Passage shown section start
Which all goes to prove that it’s dangerous for me to have time on my hands.

The most famous medal in the world

There are probably several contenders for this title. For the purposes of this post I will suggest that the most famous medal in the world is Siegfried Sassoon’s Military Cross. There’s a lot written about Sassoon’s decorations – some people claiming he won a bar to his MC, and others that he was recommended for a DSO and even a VC. Be that as it may, he was given an MC, and, according to the legend, he threw it in the Mersey when he decided to make his protest against the continuation of the war.

I haven’t seen the film Regeneration but I’m told that Sassoon tears the medal from his tunic and throws it in the water.

It’s a good story, though it isn’t true. That’s the trouble with legends, and as they say in The Man Who Shot Liberty Valance “When the legend becomes fact, print the legend.”
Passage shown section end
Apply what you read —
A. In the passage about Sassoon's medal, which medal does the writer suggest is the most famous in the world?
B. Please transcribe the passage about Sassoon's medal from "There are probably" up to and including "in the water.".
C. Go on with the passage about Sassoon's medal, starting after its last sentence.
The lines are separate material and not part of the passage about Sassoon's medal.
Data excerpt section start
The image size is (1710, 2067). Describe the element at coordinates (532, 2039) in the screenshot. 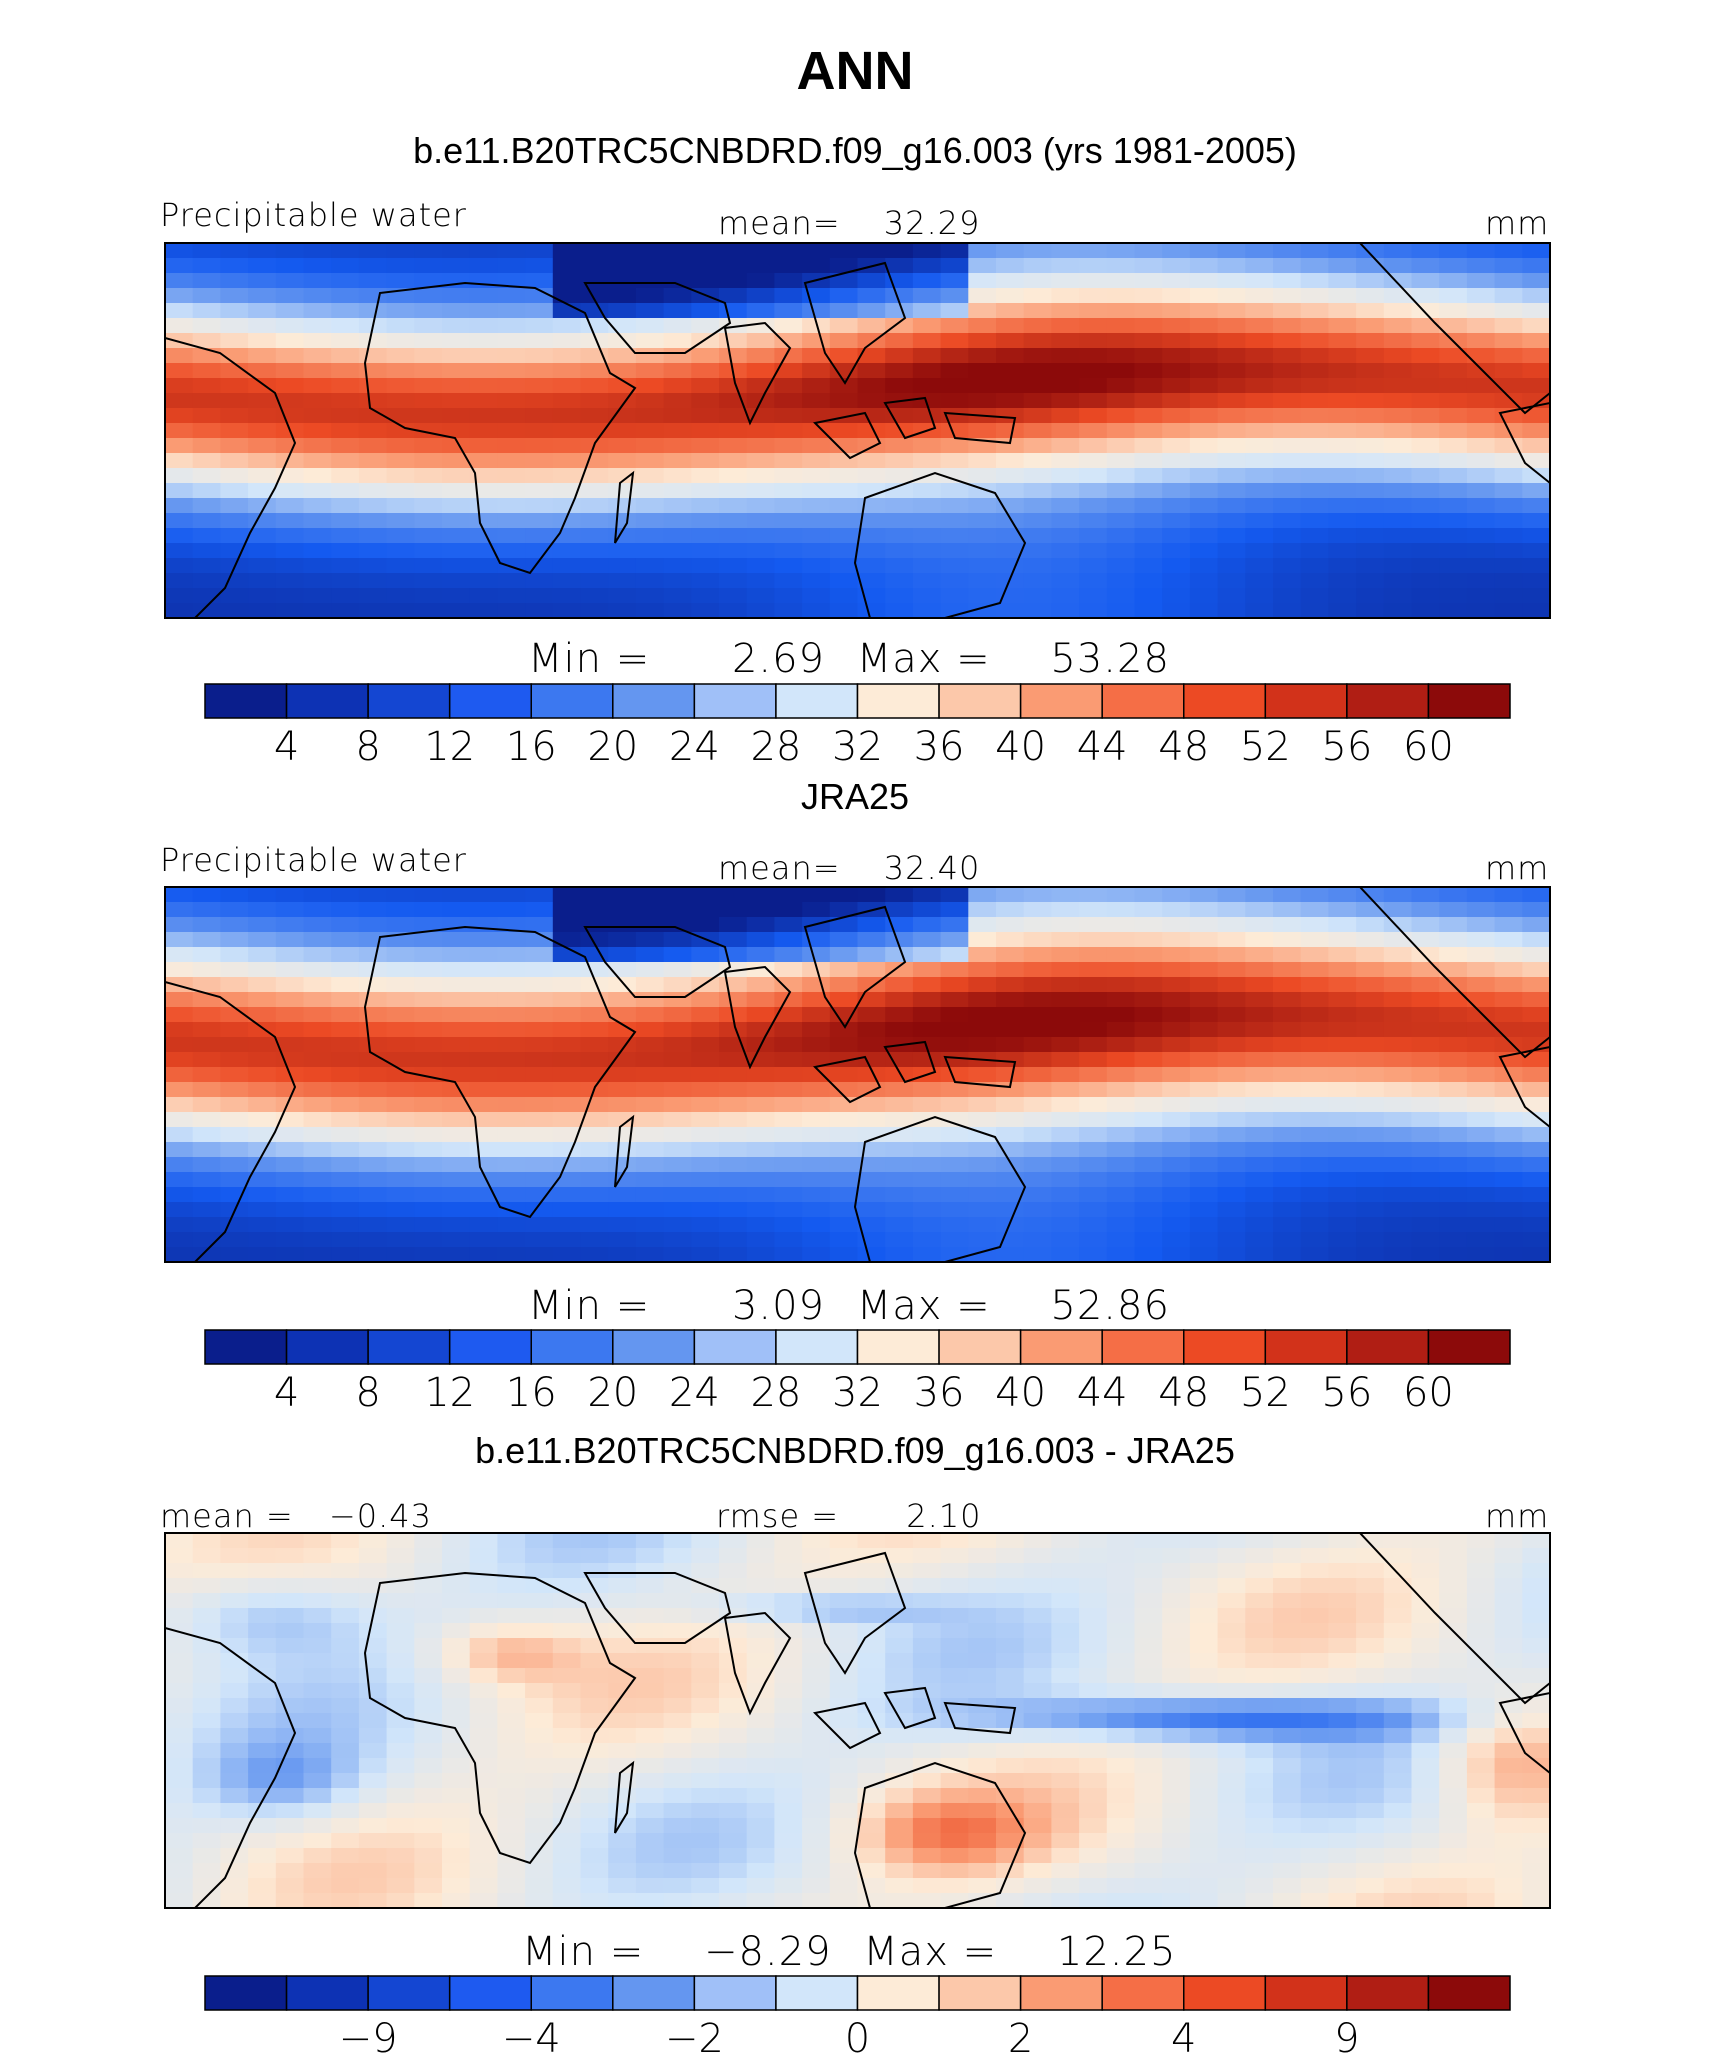

I see `colorbar-tick-label: −4` at that location.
Data excerpt section end
Task-by-task answers —
A. Siegfried Sassoon's Military Cross.

B.
There are probably several contenders for this title. For the purposes of this post I will suggest that the most famous medal in the world is Siegfried Sassoon’s Military Cross. There’s a lot written about Sassoon’s decorations – some people claiming he won a bar to his MC, and others that he was recommended for a DSO and even a VC. Be that as it may, he was given an MC, and, according to the legend, he threw it in the Mersey when he decided to make his protest against the continuation of the war.

I haven’t seen the film Regeneration but I’m told that Sassoon tears the medal from his tunic and throws it in the water.

C.
The novel Regeneration is quite clear that it’s only the tunic ribbon that gets thrown away and in Memoirs of an Infantry Officer Sassoon says:

I ripped the M. C. ribbon off my tunic and threw it into the mouth of the Mersey. Weighted with significance though this action was, it would have felt more conclusive had the ribbon been heavier. As it was, the poor little thing fell weakly on to the water and floated away as though aware of its own futility.

So, what did happen to the medal?

It finally came to light in 2007 when a member of the family went through a trunk in the attic and found the MC in its case, along with an ID disc, a revolver and “some poetry medals”. It was put up for auction “on behalf of the family” with an estimate of £25,000 (about 100 times more than an MC without the Sassoon connection at the time).

However, it seems that not all the family agreed and it was withdrawn from the sale, later turning up with his Queen’s Gold Medal for Poetry in the Museum of the Royal Welsh Fusiliers.

In case you find it off-putting to discuss fame and bravery in terms of cash, don’t. As an ex-antiques dealer I can tell you nobody else does. In fact, many of the recipients sell their own medals. As the links show, Sassoon wasn’t much bothered about his medals, and apparently told the family to sell them.

He never bothered to claim his campaign medals, which were eventually claimed by his son. They were duly put up for auction with his CBE and made £4,375 despite the fact he was dead before the campaign medals were issued so they had no personal link to him. Again, this would be about 100 times more than you’d normally expect.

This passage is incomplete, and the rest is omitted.